I know it's kinda long, but I'll go ahead and post the C++ version just so this article is as complete as possible. The mad cut-and-pasters will appreciate it, I'm sure. The actual encode / decode functions are about the same, but I added functions for converting from strings to integers and doubles etc... Just to make things easy to use. C++ does not have built-in support of this type.

#include <map>

#include <string>


//==================================================================

// TScsPropertyBag

//

/// Implements a multi-dimensional property bag with nested serialization

/**

    This class provides functionality for a multi-dimensional
    property bag. It also provides automatic type conversions
    and, hopefully, easily ported serialization.

    Typical use

    CScsPropertyBag arr1, arr2;

    arr1[ "A" ][ "AA" ] = "Hello World!";
    arr1[ "A" ][ "AB" ] = (long)1;
    arr1[ "B" ][ "BA" ] = (double)3.14159;
    
    for ( long i = 0; i < 4; i++ )
        arr1[ "list" ][ i ] = i * 2;

    // Encode
    CScsPropertyBag::t_String str = arr.serialize();

    // Let's have a look at the encoded string...
    TRACE( str.c_str() ); TRACE( _T( "\n" ) );

    // Decode
    arr2.deserialize( str );    

    // 'Hello World!' check...
    TRACE( arr2[ "A" ][ "AA" ] ); TRACE( _T( "\n" ) );

    // Get long value
    long lVal = arr2[ "A" ][ "AB" ].ToLong();

    // Get double
    double dVal = arr2[ "B" ][ "BA" ].ToDouble();

    // Get string value
    LPCTSTR pString = arr2[ "list" ][ 0 ];

*/
//==================================================================

template < class T > class TScsPropertyBag
{
public:

    //==================================================================

    // CAutoMem

    //

    /// Just a simple auto pointer

    /**
        This class is a simple auto pointer. It has properties that I
        particularly like for this type of job.

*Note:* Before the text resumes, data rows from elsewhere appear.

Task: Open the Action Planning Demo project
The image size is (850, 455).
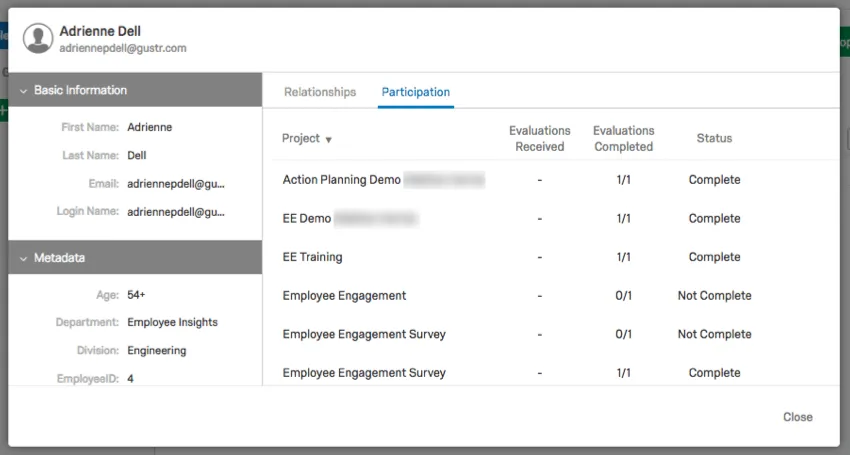Action: [342, 180]
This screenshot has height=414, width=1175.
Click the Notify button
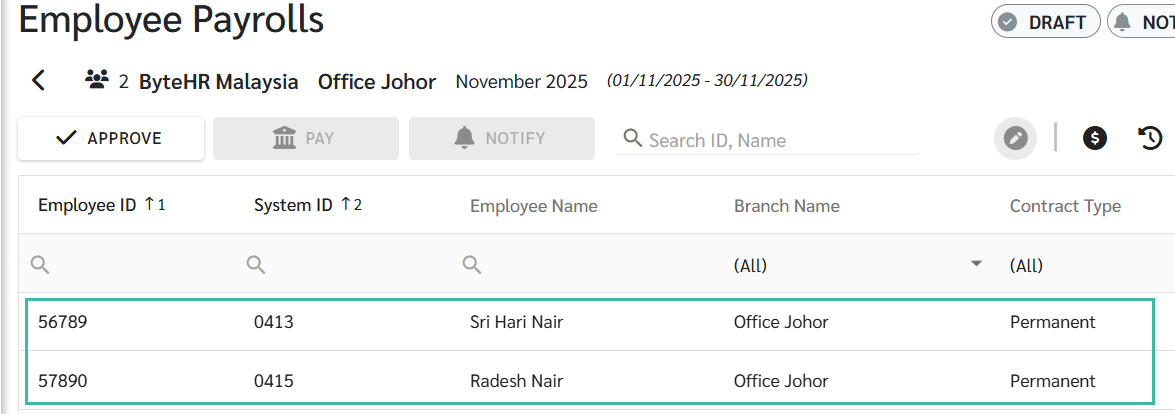pos(501,138)
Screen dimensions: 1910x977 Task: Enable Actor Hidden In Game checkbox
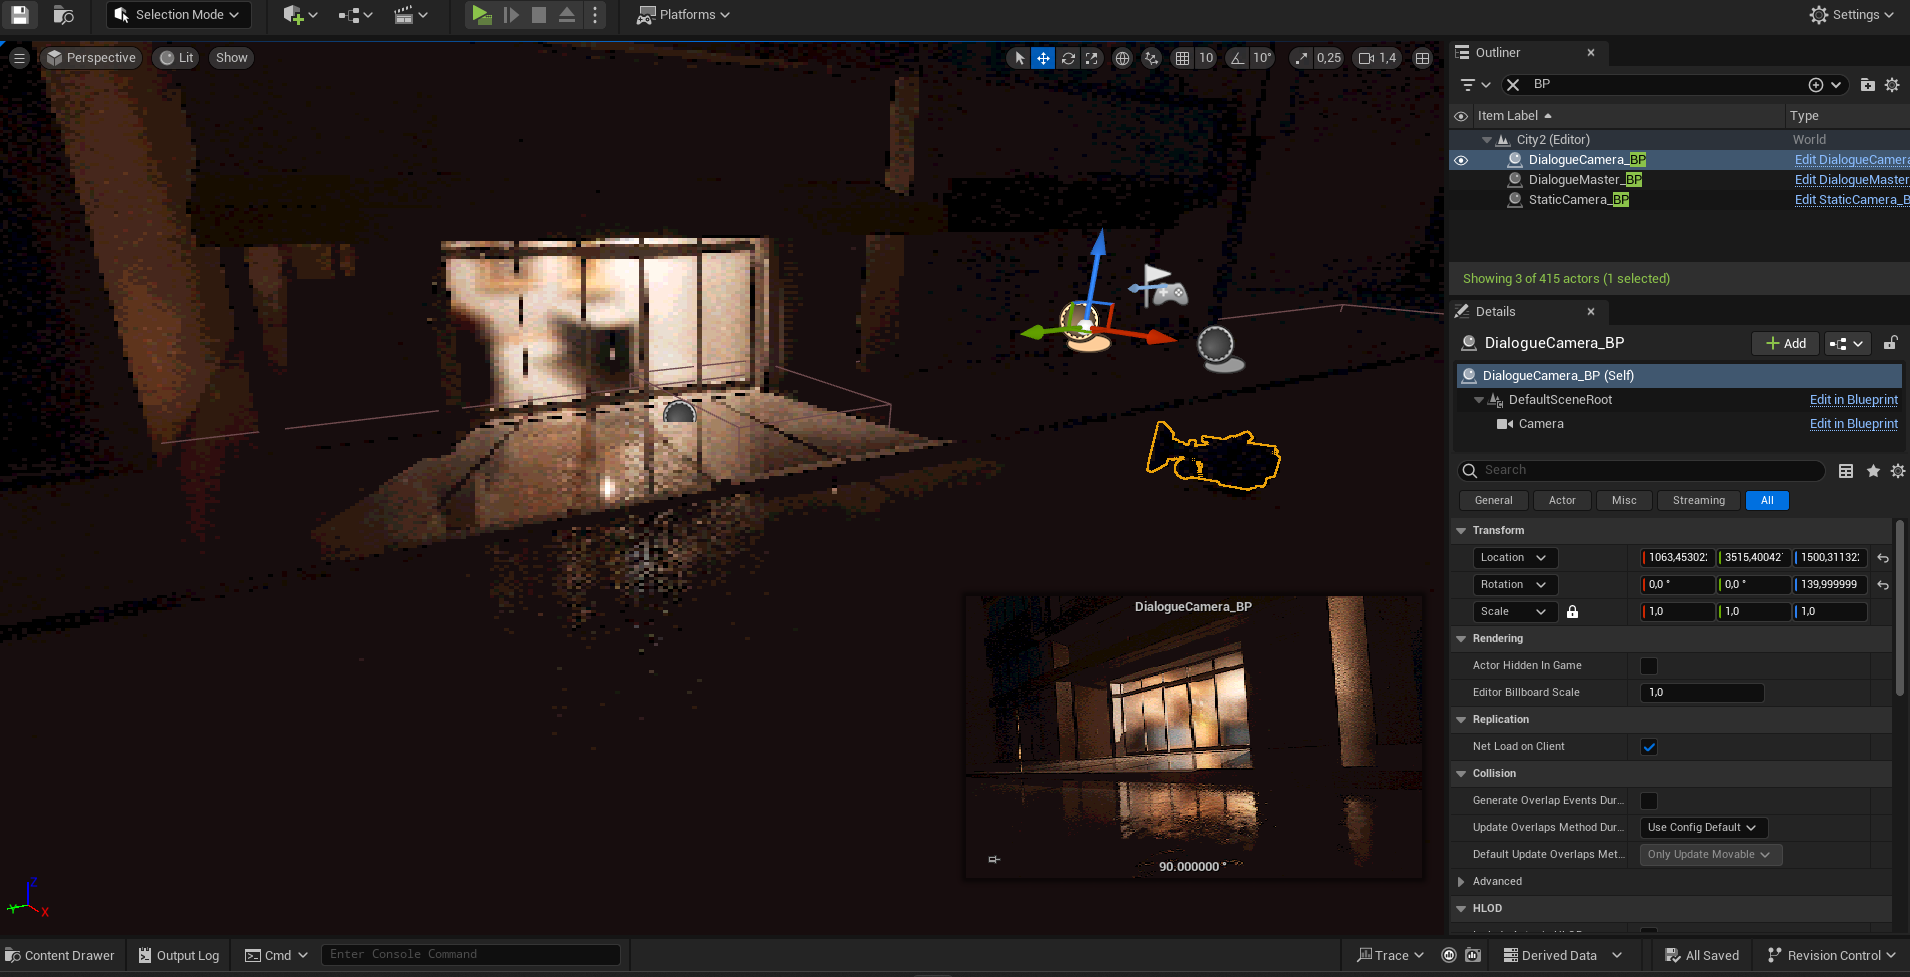pos(1649,666)
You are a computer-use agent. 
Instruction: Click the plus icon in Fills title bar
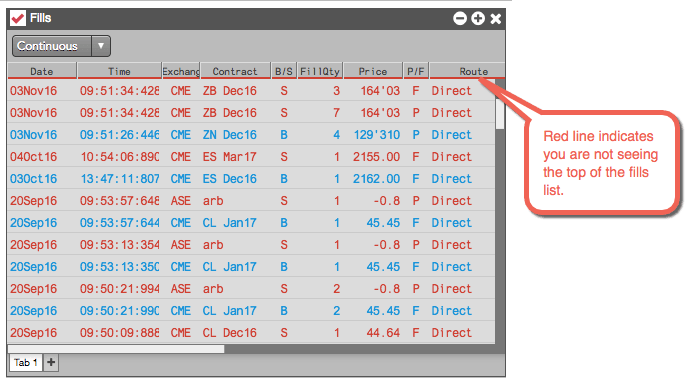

I'll quit making my
        own when boost comes with VC... 
    */
    //==================================================================

    template < class T > class CAutoMem
    {
        public:

            /// Default constructor

            CAutoMem() { m_p = NULL; }

            /// Destructor

            ~CAutoMem() { release(); }

            /// Release allocated object

            void release() { if ( m_p ) { delete m_p; m_p = NULL; } }

            /// Returns a pointer to encapsulated object

            T& Obj() { if ( !m_p ) m_p = new T; return *m_p; }

            /// Returns a pointer to the encapsulated object

            operator T&() { return Obj(); }

        private:

            /// Contains a pointer to the controlled object

            T       *m_p;
            
    };

    /// Unicode friendly string

    typedef std::basic_string< T > t_String;

    /// Our multi-dimensional string array type

    typedef std::map< t_String, CAutoMem< TScsPropertyBag< T > > > t_StringArray;

public:
    
    /// Default constructor

    TScsPropertyBag() { }

    //==============================================================

    // TScsPropertyBag()

    //==============================================================

    /// Constructos object from encoded string

    /**
        \param [in] sStr    -   Encoded array
    */
    TScsPropertyBag( t_String sStr )
    {   deserialize( sStr );
    }

    //==============================================================

    // IsStdChar()

    //==============================================================

    /// Returns non-zero if the character does *not* need encoding

    /**
        \param [in] ch  -   Character to check
    */
    static bool IsStdChar( T ch ) 
    {   return  ( _T( 'a' ) <= ch && _T( 'z' ) >= ch ) ||
                ( _T( 'A' ) <= ch && _T( 'Z' ) >= ch ) ||
                ( _T( '0' ) <= ch && _T( '9' ) >= ch ) ||
                _T( '_' ) == ch || _T( '-' ) == ch || 
                _T( '.' ) == ch;
    }


    //==============================================================

    // urlencode()

    //==============================================================

    /// Returns URL encoded version of a string.

    /**
        \param [in] sStr    -   String to encode
        
        \return TSend_string object containing encoded string
    */
    static t_String urlencode( t_String sStr )
    {
        t_String sRes;
        long lLen = sStr.length(), i = 0;

        T tmp[ 256 ];
        while ( i < lLen )
        {
            if ( IsStdChar( sStr[ i ] ) ) sRes += sStr[ i ];
            else
            {   _stprintf( tmp, _T( "%%%02lX" ), (long)sStr[ i ] );
                sRes += tmp;
            } // end else            


            i++;

        } // end while


        return sRes;
    }


    //==============================================================

    // urldecode()

    //==============================================================

    /// Decodes URL encoded string

    /**
        \param [in] sStr    -   URL encoded string to decode
        
        \return Decoded string
    */
    static t_String urldecode( t_String sStr )
    {
        t_String sRes;
        long lLen = sStr.length(), i = 0;

        T tmp[ 256 ];
        while ( i < lLen )
        {
            if ( _T( '%' ) != sStr[ i ] ) sRes += sStr[ i ];
            else
            {
                tmp[ 0 ] = sStr[ ++i ]; tmp[ 1 ] = sStr[ ++i ]; tmp[ 2 ] = 0;

                sRes += (TCHAR)( _tcstoul( tmp, NULL, 16 ) );

            } // end else            


            i++;

        } // end while


        return sRes;
    }


    //==============================================================

    // destroy()

    //==============================================================

    /// Releases all memory resources and prepares class for reuse.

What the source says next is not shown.